The shape function is typically user defined and must be fed to the modelling tool to construct the device’s geometry. Once the figure of merit \( F(f(p)) \) can be evaluated for a given shape function, a minimizer can make multiple evaluations of the figure of merit to find the optimal shape. There is a very large body of minimization tools and techniques that can be used to try to find the optimal shape parameters. When selecting a minimization technique, it is important to consider that running a device simulation to evaluate the figure of merit can be a slow operation. So, the best suited minimization techniques are those that limit the number of evaluations of the figure of merit. With a good starting point, gradient based methods can quickly find the optimal parameters with a relatively small number of figure of merit evaluations provided that it is also possible to evaluate the gradient of the figure of merit:

$$∇_pF=(\frac{\partial F}{\partial p_1},⋯,\frac{\partial F}{\partial p_n})$$

To evaluate the gradient without having to perform one simulation for each partial derivative, a technique called the adjoint method can be employed. This technique exploits the properties of linear partial differential equations to evaluate the gradient using only two simulations independently of the number of optimization parameters.

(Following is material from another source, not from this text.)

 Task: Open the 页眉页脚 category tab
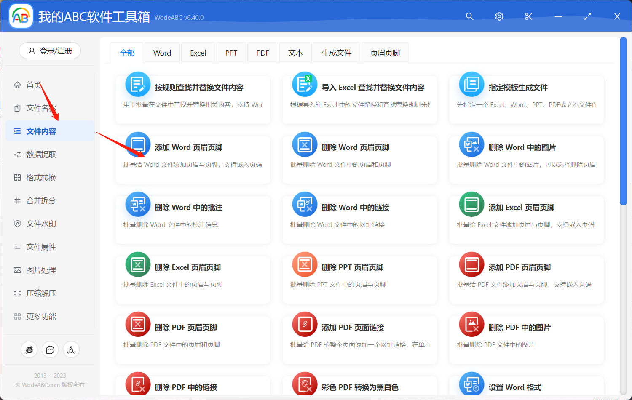pos(385,52)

The Python based shape optimization module in FDTD (lumopt) allows users to define a shape function and run the corresponding device simulation to evaluate the figure of merit. The module also implements the adjoint method to provide the gradient. In this way, any of the gradient based minimizers in SciPy’s optimize module can be used to perform a fully automated optimization.